MySQL String Comparison with Wildcards - mysql

I wrote a query where a user can input a string and get the data related to that string back from the database.
For example, a user will input Apple even though the full name is Apple Inc.
The code would be laid out as so...
and Description like '%Apple%'
The problem with this is, it will return Snapple along with Apple.
Aside from removing the first "%" wildcard and making the user type more, how can I limit the results to just Apple?

Use a regular expression:
WHERE Description RLIKE '[[:<:]]apple[[:>:]]'
[[:<:]] matches the beginning of a word, [[:>:]] matches the end of a word.
See the documentation for all the regexp operators supported by MySQL

Firstly - string comparison with wild cards (especially leading wild cards) doesn't really scale using "like". You might want to look at full-text searching instead.
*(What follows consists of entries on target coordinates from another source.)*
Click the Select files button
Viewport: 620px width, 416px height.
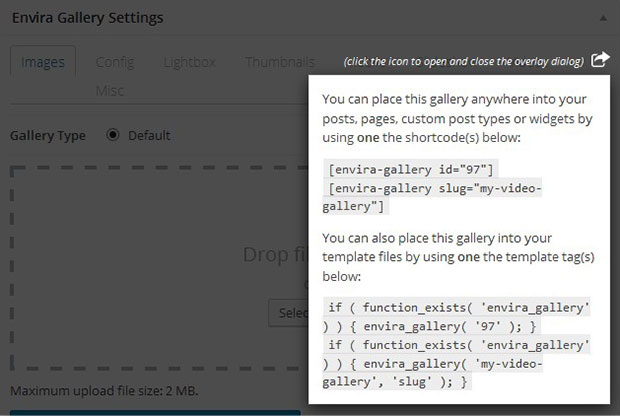point(288,313)
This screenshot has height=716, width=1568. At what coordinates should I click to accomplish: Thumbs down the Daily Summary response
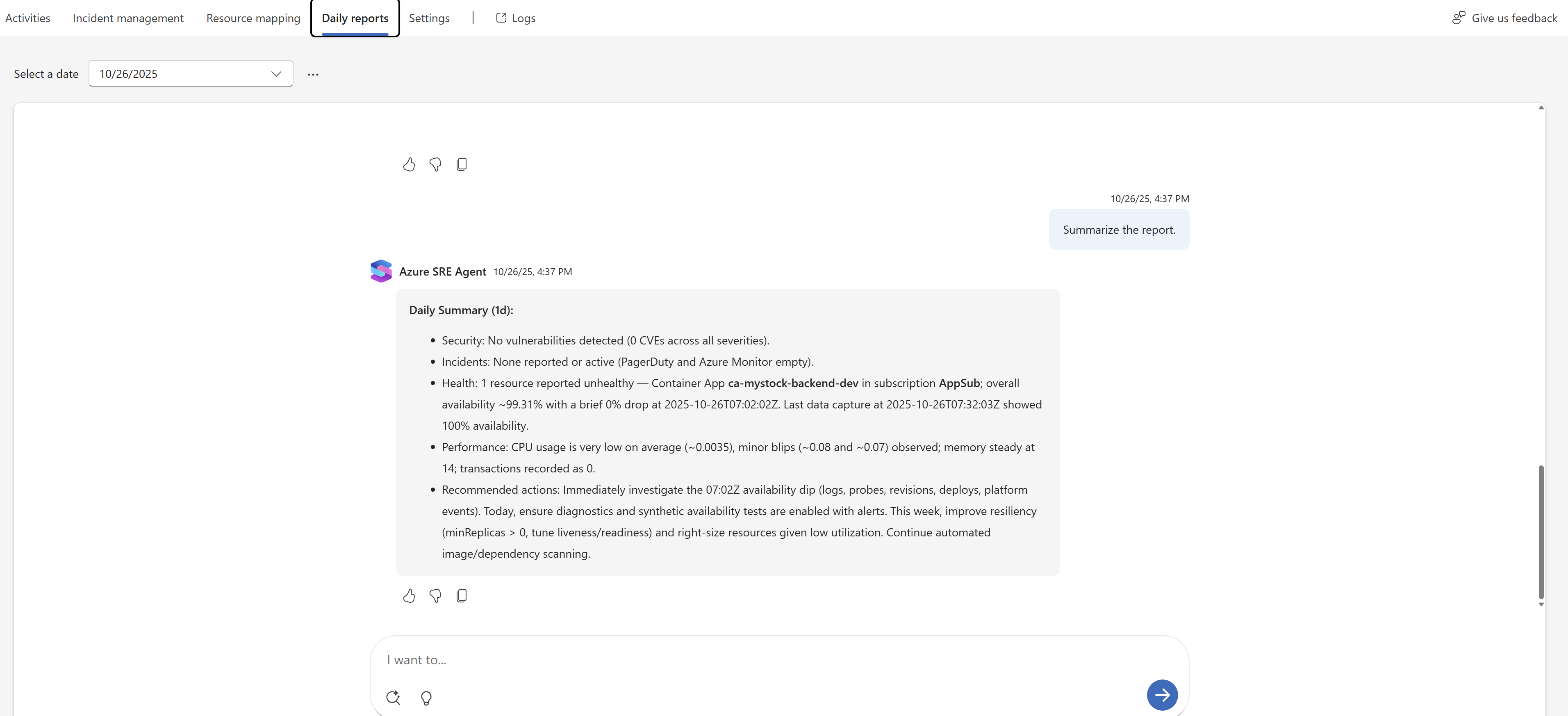[x=435, y=595]
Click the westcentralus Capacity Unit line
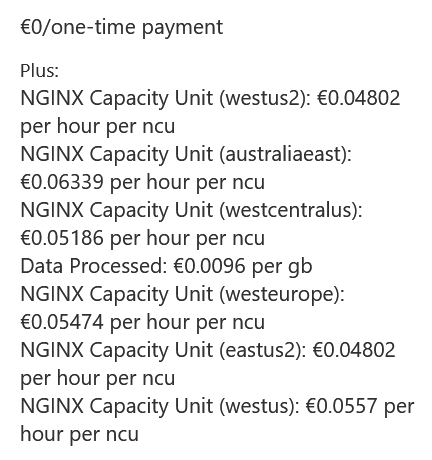The image size is (432, 460). click(191, 211)
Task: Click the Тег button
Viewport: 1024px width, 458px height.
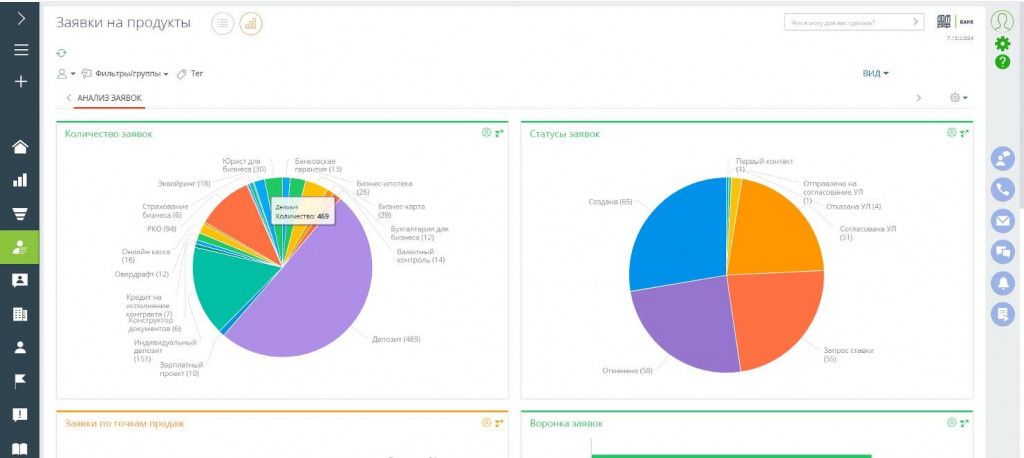Action: coord(190,74)
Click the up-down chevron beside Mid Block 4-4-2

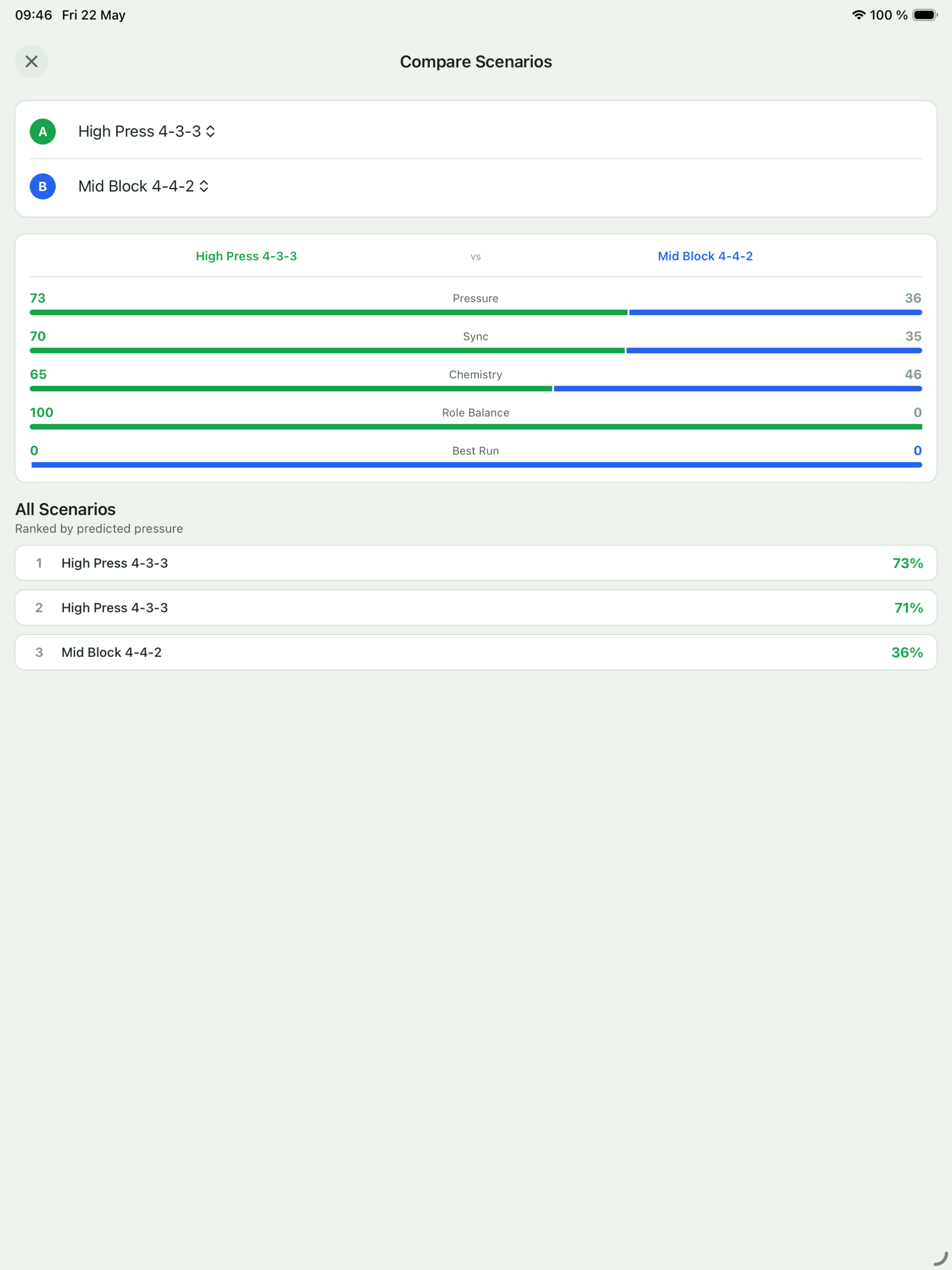pos(204,186)
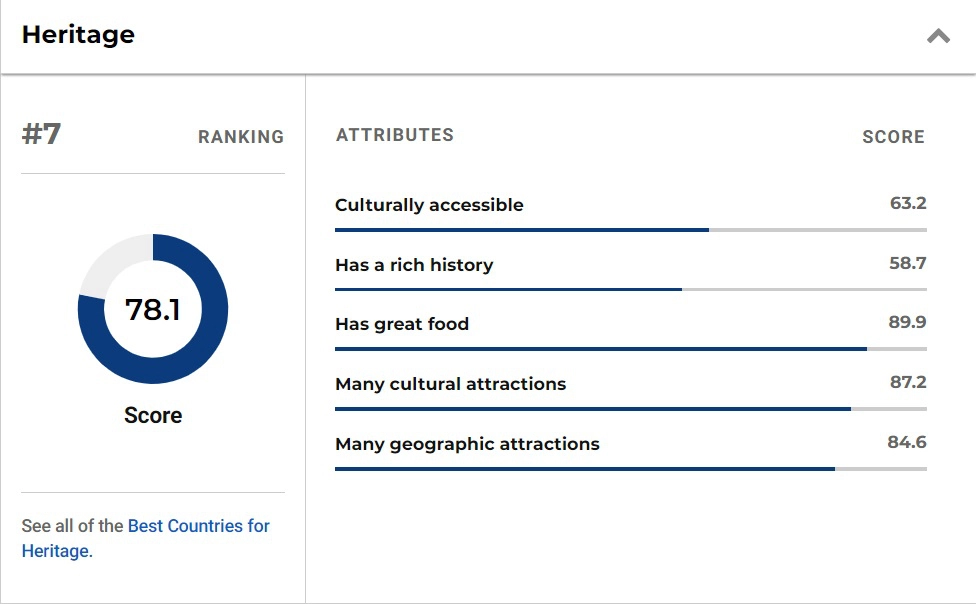
Task: Click the RANKING label
Action: pos(241,137)
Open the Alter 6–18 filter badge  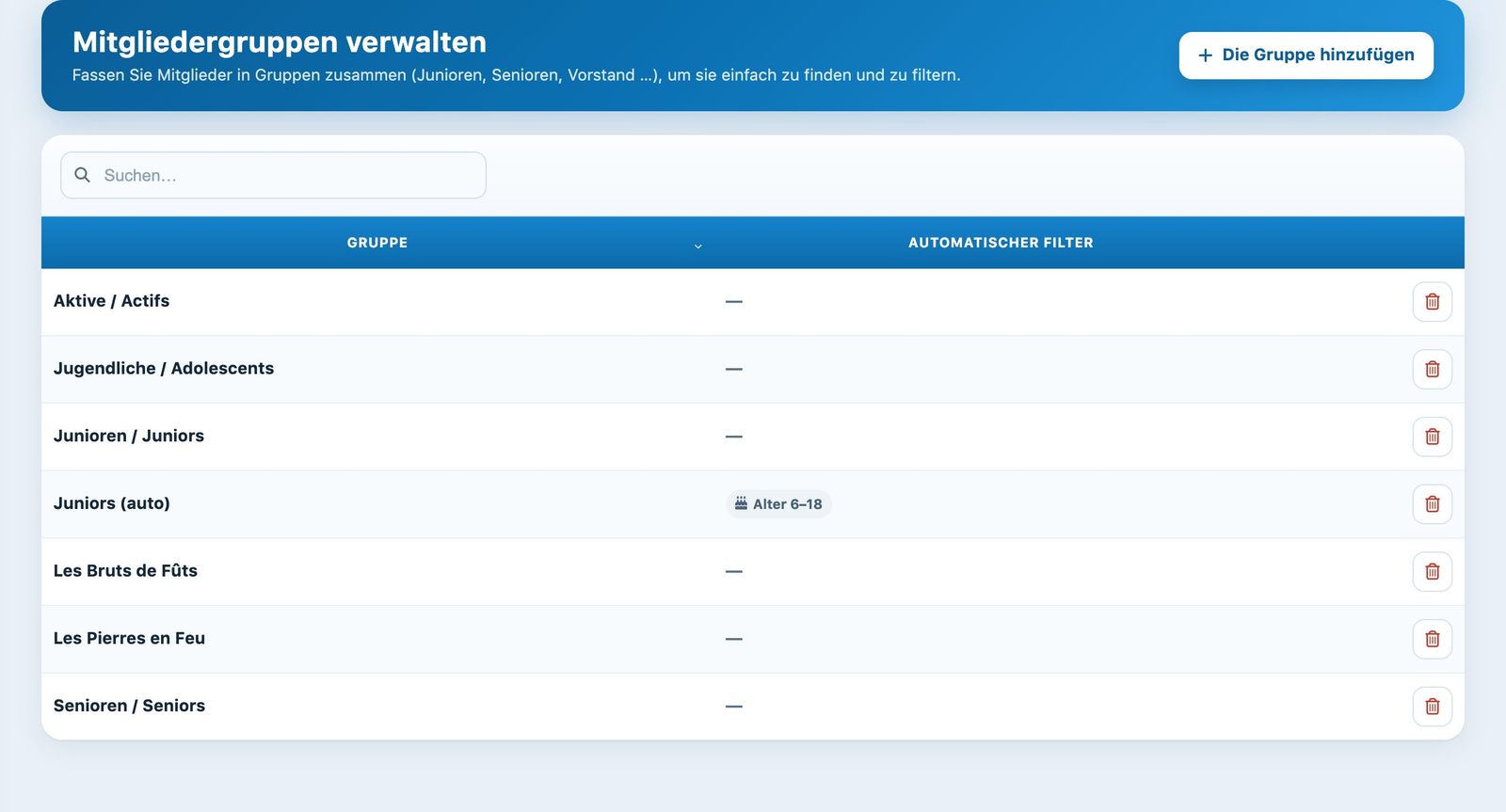coord(778,504)
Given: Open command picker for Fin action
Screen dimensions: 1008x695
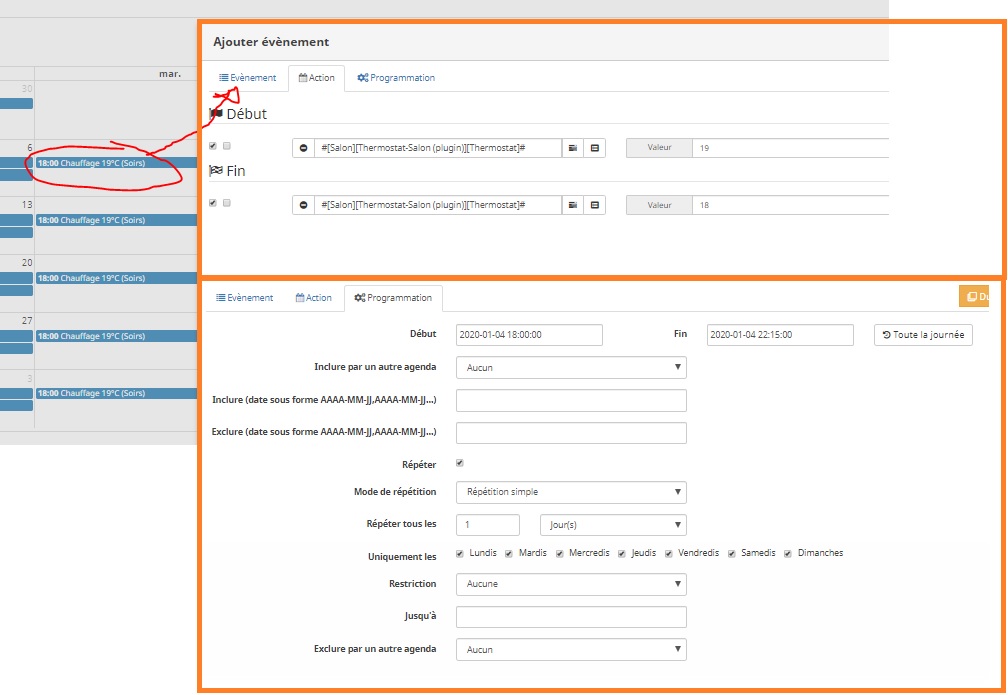Looking at the screenshot, I should pyautogui.click(x=573, y=205).
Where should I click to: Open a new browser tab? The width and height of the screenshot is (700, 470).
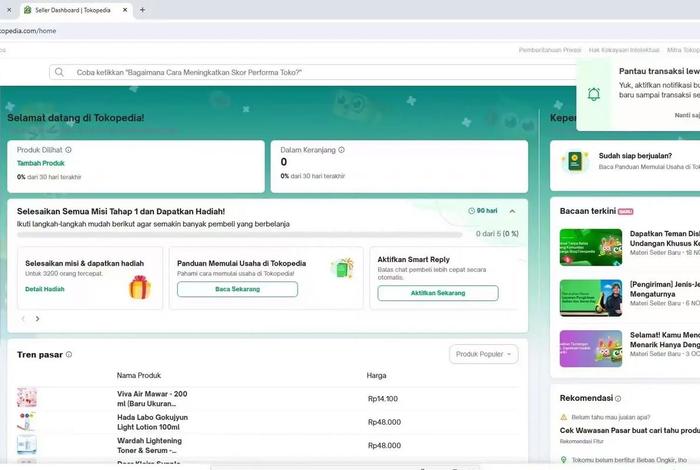point(142,10)
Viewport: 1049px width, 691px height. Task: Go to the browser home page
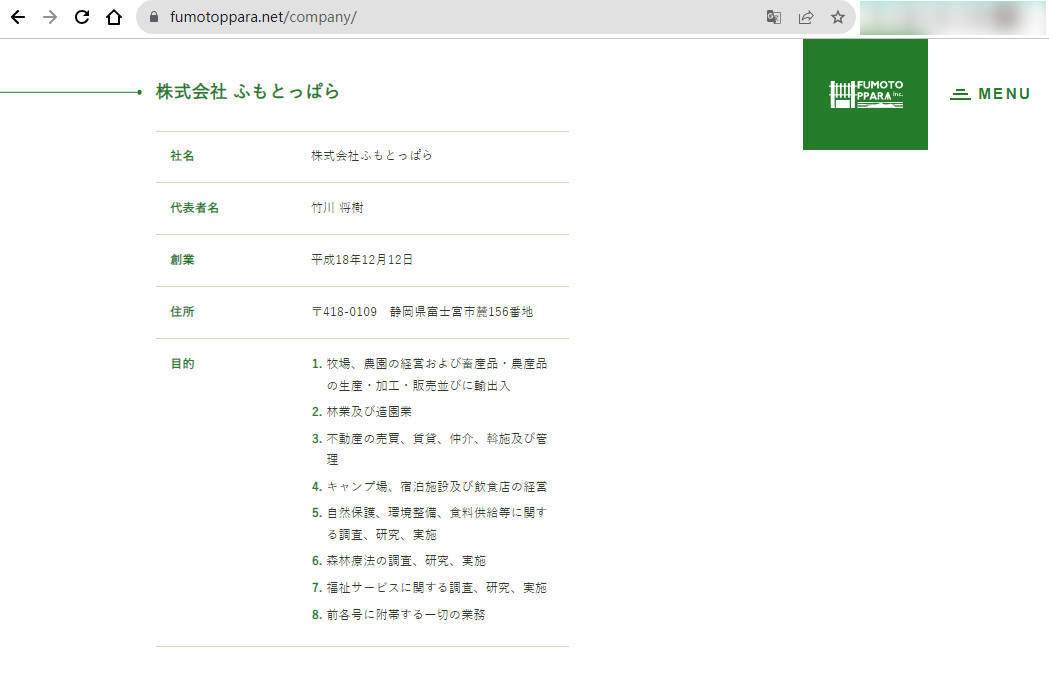click(x=114, y=17)
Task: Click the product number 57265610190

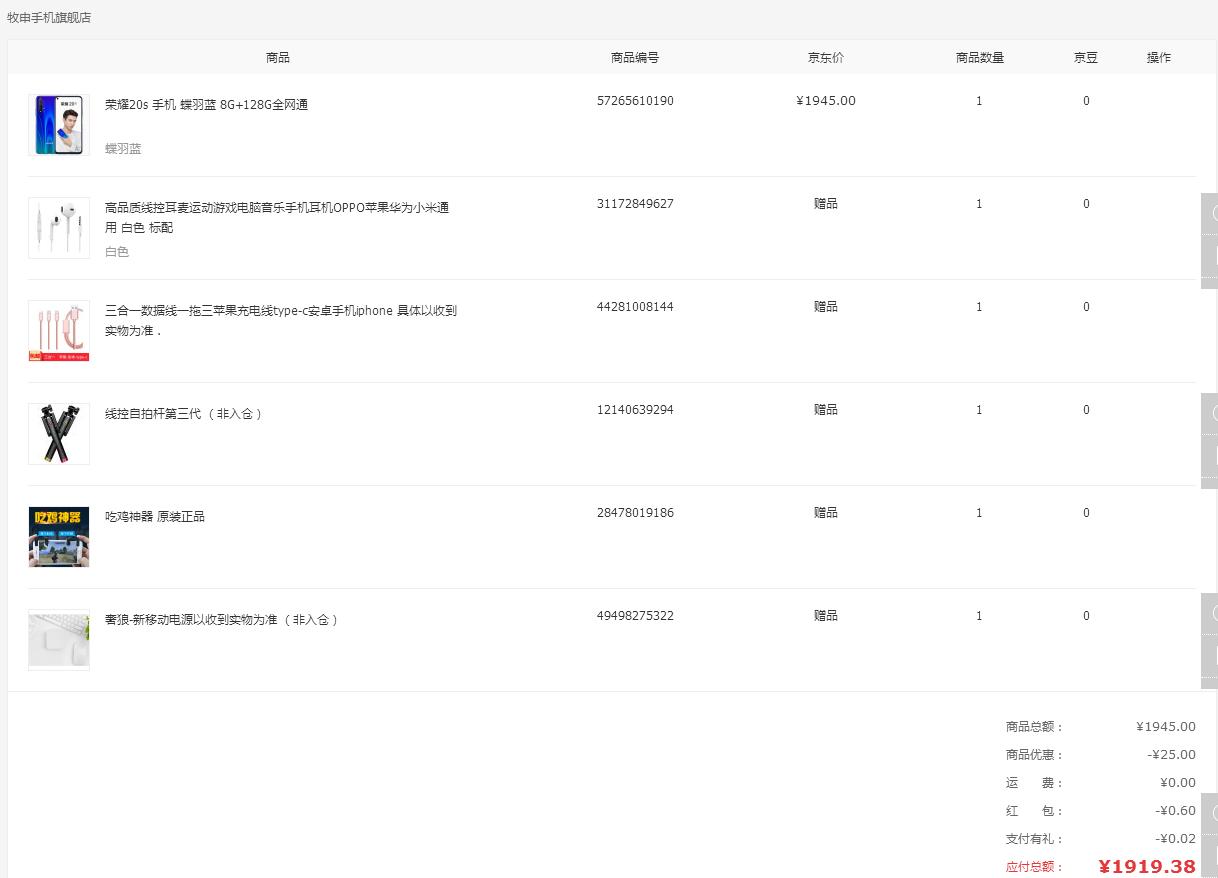Action: click(635, 100)
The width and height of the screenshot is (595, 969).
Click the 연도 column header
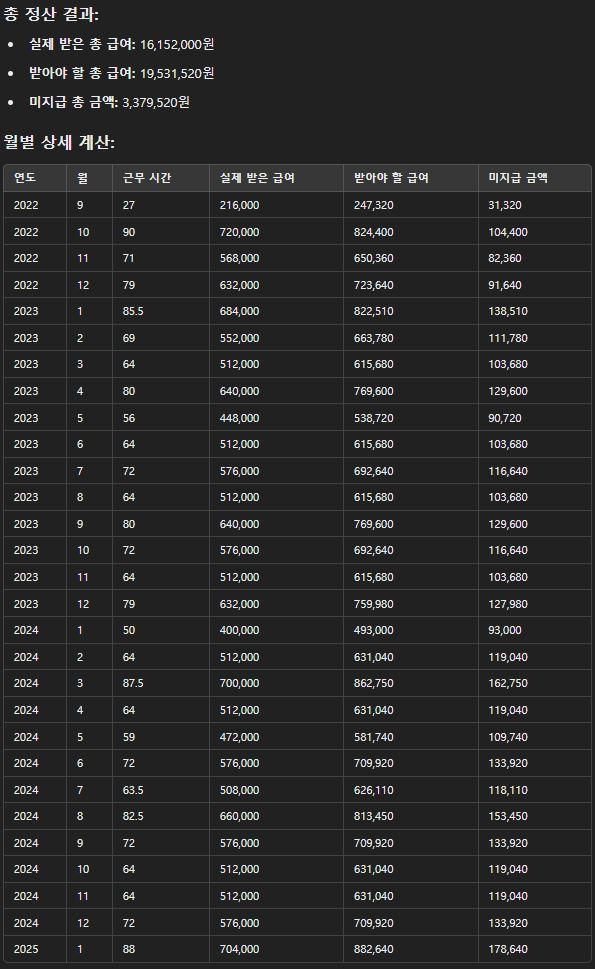click(25, 178)
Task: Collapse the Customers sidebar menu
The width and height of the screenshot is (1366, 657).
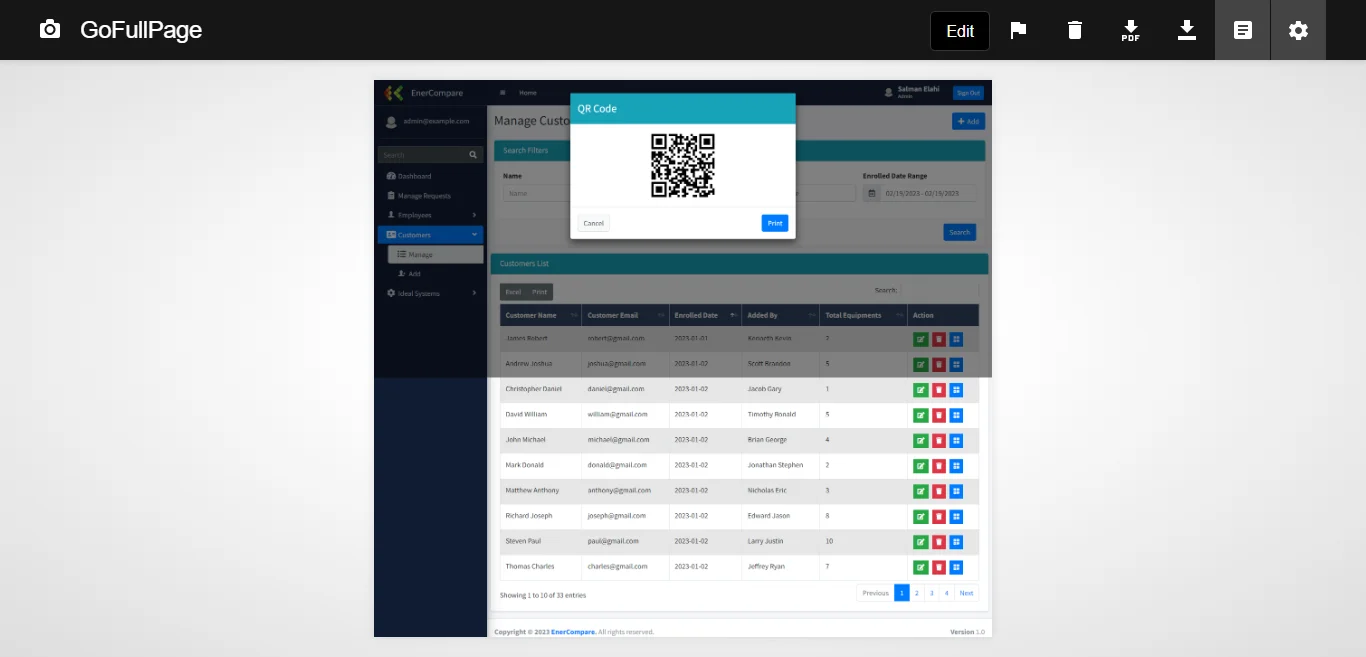Action: [431, 235]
This basically gives you "google-like" text searching capabilities.
To answer your question, in most cases, "Apple" is a better match than "Snapple" for the term "apple". So, you could include the concept of "match quality" in the search - something like:
select *, 10 as MatchQuality
from table
where description like 'Apple'
union
select *, 5 as MatchQuality
from table
where description like 'Apple%'
union
select *, 1 as MatchQuality
from table
where description like '%Apple%'

Related

Make MySQL LIKE Return Full Word matches Only

I dont want rows to be returned where the LIKE is matching a partial word. I am splitting strings on whitespace and then generating a query that will find a match, but its returning matches for partial words. Here is an example
SELECT ID from VideoGames WHERE Title Like "%GI%" AND Title Like "%JOE%"
Returns a match where title = "Yu-Gi-Oh! Power of Chaos: Joey the Passion".
I know only matching full words wont completely resolve the issue, but it will hugely increase accuracy. What can i do to return what i want rather than this.
You can use RLIKE, the regular expression version of LIKE to get more flexibility with your matching.
SELECT ID from VideoGames
WHERE Title RLIKE "[[:<:]]GI[[:>:]]" AND Title RLIKE "[[:<:]]JOE[[:>:]]"
The [[:<:]] and [[:>:]] markers are word boundaries marking the start and and of a word respectively. You could build a single regex rather than the AND but I have made this match your original question.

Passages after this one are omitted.